Constriction of mouse hepatic venules and sinusoids by endothelins through ETB receptor subtype.

Abstract

Objective: This study was conducted to examine the effects of endothelin (ET)-1 and ET-3 on hepatic venules and sinusoids and to identify the subtypes of ET receptors.

Method: Hepatic venules and sinusoids of anesthetized mice were observed at the edge of the liver. ET-1, ET-3 and sarafotoxin (S6c, a selective ETB receptor agonist) were applied topically over the microvasculature.

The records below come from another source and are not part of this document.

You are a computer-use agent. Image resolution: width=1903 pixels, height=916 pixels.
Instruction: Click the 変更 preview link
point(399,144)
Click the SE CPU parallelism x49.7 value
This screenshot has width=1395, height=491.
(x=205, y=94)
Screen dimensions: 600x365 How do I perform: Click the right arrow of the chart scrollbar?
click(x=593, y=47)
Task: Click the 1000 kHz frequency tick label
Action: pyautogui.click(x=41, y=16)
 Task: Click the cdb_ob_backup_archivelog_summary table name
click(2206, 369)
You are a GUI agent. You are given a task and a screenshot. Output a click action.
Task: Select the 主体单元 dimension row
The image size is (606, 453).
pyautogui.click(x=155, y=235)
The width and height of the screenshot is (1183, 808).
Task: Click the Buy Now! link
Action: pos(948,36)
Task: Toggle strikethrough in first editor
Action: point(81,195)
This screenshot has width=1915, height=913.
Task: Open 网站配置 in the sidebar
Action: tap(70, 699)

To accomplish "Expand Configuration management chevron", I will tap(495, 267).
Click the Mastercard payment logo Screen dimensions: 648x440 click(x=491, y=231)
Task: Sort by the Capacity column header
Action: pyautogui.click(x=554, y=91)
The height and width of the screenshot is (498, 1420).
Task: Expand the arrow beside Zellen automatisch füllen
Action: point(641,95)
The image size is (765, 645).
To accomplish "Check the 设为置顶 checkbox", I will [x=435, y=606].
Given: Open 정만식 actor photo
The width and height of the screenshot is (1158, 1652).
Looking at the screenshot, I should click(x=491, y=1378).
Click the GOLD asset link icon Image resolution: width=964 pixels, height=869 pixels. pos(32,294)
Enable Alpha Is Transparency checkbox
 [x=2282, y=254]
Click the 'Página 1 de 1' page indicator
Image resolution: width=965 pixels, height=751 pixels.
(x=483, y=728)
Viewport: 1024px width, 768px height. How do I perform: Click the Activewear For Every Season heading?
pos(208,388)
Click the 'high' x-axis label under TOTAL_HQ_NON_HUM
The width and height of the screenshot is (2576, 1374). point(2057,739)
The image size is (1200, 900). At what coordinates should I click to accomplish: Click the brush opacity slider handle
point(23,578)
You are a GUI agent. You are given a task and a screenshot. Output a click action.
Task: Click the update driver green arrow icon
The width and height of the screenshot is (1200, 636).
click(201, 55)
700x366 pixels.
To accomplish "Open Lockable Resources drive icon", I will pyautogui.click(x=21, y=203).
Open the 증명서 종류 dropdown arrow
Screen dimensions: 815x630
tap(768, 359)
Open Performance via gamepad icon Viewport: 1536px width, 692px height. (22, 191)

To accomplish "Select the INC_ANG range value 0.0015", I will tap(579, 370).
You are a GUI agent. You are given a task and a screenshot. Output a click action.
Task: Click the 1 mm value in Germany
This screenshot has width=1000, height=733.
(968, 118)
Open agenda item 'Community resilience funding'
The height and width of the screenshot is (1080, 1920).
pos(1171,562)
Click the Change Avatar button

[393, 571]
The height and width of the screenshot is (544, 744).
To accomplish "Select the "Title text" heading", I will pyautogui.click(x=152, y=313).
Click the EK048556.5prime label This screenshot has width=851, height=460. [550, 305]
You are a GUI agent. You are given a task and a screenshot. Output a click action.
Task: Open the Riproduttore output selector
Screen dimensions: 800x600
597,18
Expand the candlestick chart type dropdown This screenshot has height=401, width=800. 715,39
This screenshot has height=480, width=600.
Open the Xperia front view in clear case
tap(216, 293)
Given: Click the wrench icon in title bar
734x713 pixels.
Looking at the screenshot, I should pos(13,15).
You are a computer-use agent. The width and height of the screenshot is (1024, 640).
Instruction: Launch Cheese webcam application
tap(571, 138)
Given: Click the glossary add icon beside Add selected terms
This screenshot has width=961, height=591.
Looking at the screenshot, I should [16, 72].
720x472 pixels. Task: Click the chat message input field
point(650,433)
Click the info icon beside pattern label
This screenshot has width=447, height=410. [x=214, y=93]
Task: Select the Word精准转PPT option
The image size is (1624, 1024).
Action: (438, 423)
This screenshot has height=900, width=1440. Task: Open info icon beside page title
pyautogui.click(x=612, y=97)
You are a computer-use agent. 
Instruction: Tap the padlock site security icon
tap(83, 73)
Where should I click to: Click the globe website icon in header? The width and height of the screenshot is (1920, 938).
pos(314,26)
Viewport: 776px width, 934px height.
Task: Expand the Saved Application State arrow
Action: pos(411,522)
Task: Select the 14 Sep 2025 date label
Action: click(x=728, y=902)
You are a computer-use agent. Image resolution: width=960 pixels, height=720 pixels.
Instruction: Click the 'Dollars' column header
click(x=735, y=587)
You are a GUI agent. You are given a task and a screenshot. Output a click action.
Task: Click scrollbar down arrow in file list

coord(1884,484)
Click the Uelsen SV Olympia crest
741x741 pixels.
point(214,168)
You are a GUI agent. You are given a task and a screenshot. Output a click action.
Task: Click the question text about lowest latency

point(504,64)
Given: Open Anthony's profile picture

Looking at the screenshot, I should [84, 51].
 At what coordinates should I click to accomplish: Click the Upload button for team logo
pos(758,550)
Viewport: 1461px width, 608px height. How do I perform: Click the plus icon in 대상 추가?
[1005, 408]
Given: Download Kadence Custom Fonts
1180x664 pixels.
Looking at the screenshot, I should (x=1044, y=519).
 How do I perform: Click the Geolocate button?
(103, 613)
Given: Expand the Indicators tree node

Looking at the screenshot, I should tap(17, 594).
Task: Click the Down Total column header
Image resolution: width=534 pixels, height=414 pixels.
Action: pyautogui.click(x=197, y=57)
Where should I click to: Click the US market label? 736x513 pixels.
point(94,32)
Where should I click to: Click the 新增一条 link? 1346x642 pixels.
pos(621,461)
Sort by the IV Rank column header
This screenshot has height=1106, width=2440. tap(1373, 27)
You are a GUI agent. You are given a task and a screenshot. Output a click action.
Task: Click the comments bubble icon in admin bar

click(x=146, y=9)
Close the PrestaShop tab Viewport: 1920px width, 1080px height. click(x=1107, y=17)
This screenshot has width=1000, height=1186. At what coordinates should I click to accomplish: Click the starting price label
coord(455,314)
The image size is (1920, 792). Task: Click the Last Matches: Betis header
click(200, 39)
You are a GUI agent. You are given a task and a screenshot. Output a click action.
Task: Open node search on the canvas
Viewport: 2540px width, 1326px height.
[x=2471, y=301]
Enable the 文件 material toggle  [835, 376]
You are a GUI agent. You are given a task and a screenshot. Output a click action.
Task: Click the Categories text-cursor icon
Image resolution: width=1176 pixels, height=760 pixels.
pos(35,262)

Results: ET-1, ET-3 and S6c (1-100 microM, 30 microliters) induced dose-dependent vasoconstriction of the portal venules, the sinusoids and the central venules. The ETs and S6c were equipotent for these microvessels. BQ-123 (a selective ETA receptor antagonist) inhibited the constrictive effects of ET-3 (not of ET-1) on the portal venules and central venules, whereas it had no inhibitory effect on the sinusoids.

Conclusions: In mouse hepatic venules and sinusoids, the vasoconstriction induced by ET-1 and ET-3 was mediated mainly through the ETB receptor subtype and partly through an unknown BQ-123-sensitive ET receptor subtype in the portal and central venules, and only through the ETB receptor subtype in the sinusoids.